Are data and AI projects slow (also) in your company? So slow that you don’t even want to start one.
Over the past year, we’ve noticed a big shift in our customers’ data needs – or, more specifically, the business needs to use data. The availability and development of AI technologies has opened up new opportunities for data exploitation, but has also created challenges for businesses in delivering projects.
Why is development so slow?
While the number of ideas has increased and new technologies are more available, the practical implementation of ideas is often slow. The most common reason is simple: data is not readily available and it takes a long time to start using new data.
Imagine you go to the grocery store to buy basic groceries. You don’t want to spend hours talking to the shopkeeper about the store layout, the selection or the healthiness of the products. The assumption is that the products are fresh, safe and the label quickly tells you what they contain.

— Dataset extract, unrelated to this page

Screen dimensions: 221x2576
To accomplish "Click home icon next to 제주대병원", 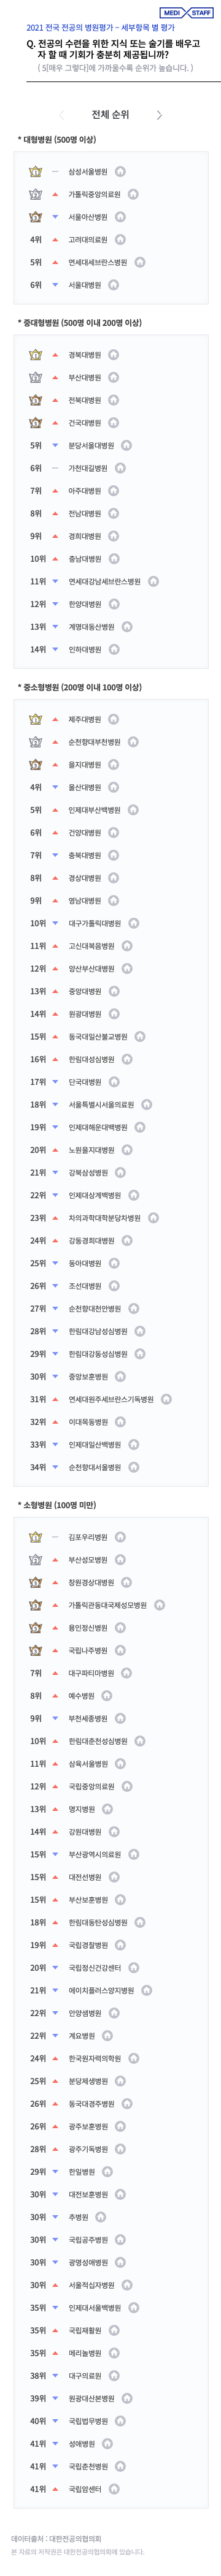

The same logic should apply to data. Typically, our customers have identified dozens if not hundreds of ideas where data and AI could be used. The number of ideas is huge, but traditional implementation methods do not allow for rapid execution of ideas.
The same jars work for different recipes
The use of AI requires that data is available and of high quality. We’ve solved the problem by working with our customers to develop data mesh type of data management architectures where data is commoditized like canned tuna on the store shelf. The same data can be used in business development data projects as well as regulatory projects
Five steps to accelerate data projects
1. Create a portfolio of data needs, as it is more cost-effective to develop together than separately.
2. identify the data you need and flag the ones that are most in demand.
3. Use the lessons of product management to productize the data.
4. Develop data management in a use-case oriented way, i.e. do not create management processes before there is a real need for them.
5. Seek support from someone who has already done data productization before.